Ivi soccorre l’antesignano ammaestramento cattolico-liberale, perpetrato qualche decennio prima con profetica lungimiranza dal teologo teatino Padre Gioacchino Ventura la cui opera il Nostro aveva caldeggiato con fervore, ponendone i capisaldi accanto agli orientamenti già espressi dagli altri “sommi” pensatori Gioberti e Rosmini, particolarmente quest’ultimo con il suo ideale e insieme lucido retaggio di “dialoghi stresiani” immersi in un’aura di retorica letteraria tardo romantica.
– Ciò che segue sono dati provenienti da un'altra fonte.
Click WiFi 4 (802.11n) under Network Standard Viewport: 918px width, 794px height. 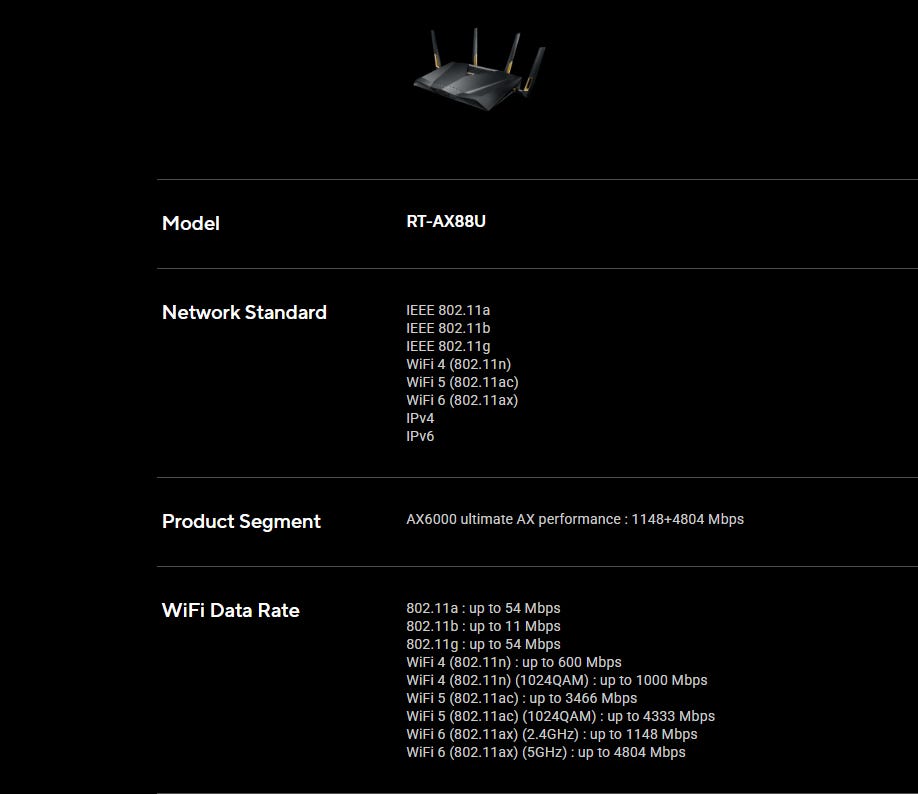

Restano solo da aggiungere le necessarie conclusioni peraltro non facili nei riguardi di una personalità schiva e insieme autorevole, poliedrica e all’occorrenza vigile e combattiva nei confronti di un quotidiano da preservare attraverso concrete azioni di riscatto collettivo che in Don Luigi Sturzo hanno come fondamento la dottrina sociale della Chiesa ispirata ai valori cristiani, gli stessi da sempre “non negoziabili”, i soli che,allora come adesso, possano consentire l’ingresso dei cattolici nella vita politica attiva purché non disgiunta dall’etica.